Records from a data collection
########################################

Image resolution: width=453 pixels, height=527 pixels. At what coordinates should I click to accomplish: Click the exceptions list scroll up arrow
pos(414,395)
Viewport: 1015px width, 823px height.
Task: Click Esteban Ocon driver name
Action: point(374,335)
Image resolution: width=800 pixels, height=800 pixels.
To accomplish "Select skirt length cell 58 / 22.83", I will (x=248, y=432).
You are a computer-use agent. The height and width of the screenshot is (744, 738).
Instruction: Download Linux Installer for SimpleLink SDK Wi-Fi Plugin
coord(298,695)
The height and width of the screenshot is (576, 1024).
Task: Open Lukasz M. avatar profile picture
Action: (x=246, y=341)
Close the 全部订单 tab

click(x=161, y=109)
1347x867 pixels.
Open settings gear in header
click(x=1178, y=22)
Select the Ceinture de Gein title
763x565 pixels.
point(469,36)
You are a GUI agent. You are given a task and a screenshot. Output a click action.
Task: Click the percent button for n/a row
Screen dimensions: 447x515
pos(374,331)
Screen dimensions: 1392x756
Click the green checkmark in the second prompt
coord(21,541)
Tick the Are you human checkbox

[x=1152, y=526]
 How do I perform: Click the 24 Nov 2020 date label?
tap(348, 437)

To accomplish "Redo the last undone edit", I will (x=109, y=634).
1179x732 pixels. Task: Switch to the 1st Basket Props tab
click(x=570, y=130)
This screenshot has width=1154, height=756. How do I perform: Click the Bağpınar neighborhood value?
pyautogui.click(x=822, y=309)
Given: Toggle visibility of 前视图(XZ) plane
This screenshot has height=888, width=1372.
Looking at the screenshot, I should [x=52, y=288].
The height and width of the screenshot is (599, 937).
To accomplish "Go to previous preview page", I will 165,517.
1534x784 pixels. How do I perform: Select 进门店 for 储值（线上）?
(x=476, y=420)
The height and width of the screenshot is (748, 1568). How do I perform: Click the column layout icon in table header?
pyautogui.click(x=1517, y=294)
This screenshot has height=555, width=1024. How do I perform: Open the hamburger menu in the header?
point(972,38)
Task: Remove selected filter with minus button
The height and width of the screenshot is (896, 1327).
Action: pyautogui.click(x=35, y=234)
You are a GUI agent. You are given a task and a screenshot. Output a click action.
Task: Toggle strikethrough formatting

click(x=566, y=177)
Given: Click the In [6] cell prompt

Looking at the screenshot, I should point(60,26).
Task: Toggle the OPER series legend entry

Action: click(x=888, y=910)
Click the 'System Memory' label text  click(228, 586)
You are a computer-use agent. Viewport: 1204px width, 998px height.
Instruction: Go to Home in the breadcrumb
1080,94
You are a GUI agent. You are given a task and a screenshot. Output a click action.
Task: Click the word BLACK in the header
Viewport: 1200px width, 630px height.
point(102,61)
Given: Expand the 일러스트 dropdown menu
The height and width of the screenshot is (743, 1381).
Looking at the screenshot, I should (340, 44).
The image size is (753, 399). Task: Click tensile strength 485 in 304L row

########################################

Could the data above be set down exactly, in full?

Result for this task:
Image resolution: width=453 pixels, height=527 pixels. At what coordinates should I click to accomplish: Click the exceptions list scroll up arrow
pos(414,395)
Viewport: 1015px width, 823px height.
Task: Click Esteban Ocon driver name
Action: point(374,335)
Image resolution: width=800 pixels, height=800 pixels.
To accomplish "Select skirt length cell 58 / 22.83", I will (x=248, y=432).
You are a computer-use agent. The height and width of the screenshot is (744, 738).
Instruction: Download Linux Installer for SimpleLink SDK Wi-Fi Plugin
coord(298,695)
The height and width of the screenshot is (576, 1024).
Task: Open Lukasz M. avatar profile picture
Action: (x=246, y=341)
Close the 全部订单 tab

click(x=161, y=109)
1347x867 pixels.
Open settings gear in header
click(x=1178, y=22)
Select the Ceinture de Gein title
763x565 pixels.
point(469,36)
You are a GUI agent. You are given a task and a screenshot. Output a click action.
Task: Click the percent button for n/a row
Screen dimensions: 447x515
pos(374,331)
Screen dimensions: 1392x756
Click the green checkmark in the second prompt
coord(21,541)
Tick the Are you human checkbox

[x=1152, y=526]
 How do I perform: Click the 24 Nov 2020 date label?
tap(348, 437)

To accomplish "Redo the last undone edit", I will (x=109, y=634).
1179x732 pixels. Task: Switch to the 1st Basket Props tab
click(x=570, y=130)
This screenshot has width=1154, height=756. How do I perform: Click the Bağpınar neighborhood value?
pyautogui.click(x=822, y=309)
Given: Toggle visibility of 前视图(XZ) plane
This screenshot has height=888, width=1372.
Looking at the screenshot, I should [x=52, y=288].
The height and width of the screenshot is (599, 937).
To accomplish "Go to previous preview page", I will 165,517.
1534x784 pixels. How do I perform: Select 进门店 for 储值（线上）?
(x=476, y=420)
The height and width of the screenshot is (748, 1568). How do I perform: Click the column layout icon in table header?
pyautogui.click(x=1517, y=294)
This screenshot has height=555, width=1024. How do I perform: Open the hamburger menu in the header?
point(972,38)
Task: Remove selected filter with minus button
The height and width of the screenshot is (896, 1327).
Action: pyautogui.click(x=35, y=234)
You are a GUI agent. You are given a task and a screenshot. Output a click action.
Task: Toggle strikethrough formatting

click(x=566, y=177)
Given: Click the In [6] cell prompt

Looking at the screenshot, I should point(60,26).
Task: Toggle the OPER series legend entry

Action: click(x=888, y=910)
Click the 'System Memory' label text  click(228, 586)
You are a computer-use agent. Viewport: 1204px width, 998px height.
Instruction: Go to Home in the breadcrumb
1080,94
You are a GUI agent. You are given a task and a screenshot. Output a click action.
Task: Click the word BLACK in the header
Viewport: 1200px width, 630px height.
point(102,61)
Given: Expand the 일러스트 dropdown menu
The height and width of the screenshot is (743, 1381).
Looking at the screenshot, I should (340, 44).
The image size is (753, 399). Task: Click tensile strength 485 in 304L row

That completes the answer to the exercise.